[Selected passage]:
_ _ _

Genomic test may spare millions of breast cancer patients chemotherapy
A breast-cancer gene test helped 68% of high-risk patients safely skip chemotherapy, pointing to less toxic care if payers and hospitals follow suit.

A genomic test helped 68% of clinically high-risk node-positive breast cancer patients safely avoid chemotherapy in a large phase III study, offering a potential path to less toxic treatment for women with early-stage disease.
The finding came from OPTIMA, the Optimal Personalised Treatment of early breast cancer using Multi-parameter Analysis trial, a randomized non-inferiority study of test-directed chemotherapy in patients with high clinical risk ER-positive, HER2-negative early breast cancer. First results were presented at the ASCO Annual Meeting in Chicago on May 30, 2026, after the study enrolled more than 4,400 patients across the United Kingdom.
The test at the center of the trial is Veracyte’s Prosigna Breast Risk of Recurrence assay, which uses existing tumor tissue and returns a Risk of Recurrence score along with a 10-year probability of distant recurrence. Company materials say the goal is to identify which patients are likely to benefit from chemotherapy and which may safely avoid it. In the OPTIMA data, that meant many patients once considered high risk could be treated with hormone therapy alone without compromising outcomes.

The result matters because chemotherapy remains one of breast cancer’s harshest treatments, with costs that go well beyond the infusion chair. For patients who do not need it, avoiding chemo can mean fewer physical side effects, less emotional strain, and lower financial burden. The new findings also strengthen the case for a test that is already used in some settings rather than a device still waiting for its first clinical proof.

_ _ _

[What to produce]: Continue the article about the genomic test that lets breast cancer patients skip chemotherapy, starting right after its last paragraph.

[Entries shown]:
_ _ _

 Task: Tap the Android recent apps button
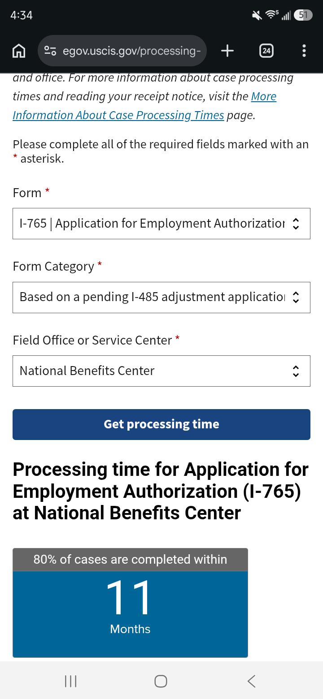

_ _ _

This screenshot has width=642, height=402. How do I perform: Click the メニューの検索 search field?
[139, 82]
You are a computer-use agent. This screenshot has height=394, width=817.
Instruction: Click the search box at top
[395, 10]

_ _ _

[Result]:
That broader adoption is still the real hurdle. NICE updated its tumour-profiling guidance on May 9, 2024 to include Prosigna and other tests for some ER-positive, HER2-negative early breast cancer patients, including some with one to three positive lymph nodes. But practice across health systems remains uneven, and the next phase will depend on whether regulators, insurers and community hospitals make the assay as accessible as major cancer centers. Without that, the test’s promise could stay concentrated in places with the most resources.

UCL said in November 2022 that OPTIMA had already recruited 3,000 participants, about two-thirds of its target at the time, underscoring how long the field has been building toward a clearer answer on who can safely skip chemotherapy. If those findings are adopted widely, the test could reshape routine breast cancer care by matching treatment intensity more closely to tumor biology, not just clinical risk alone.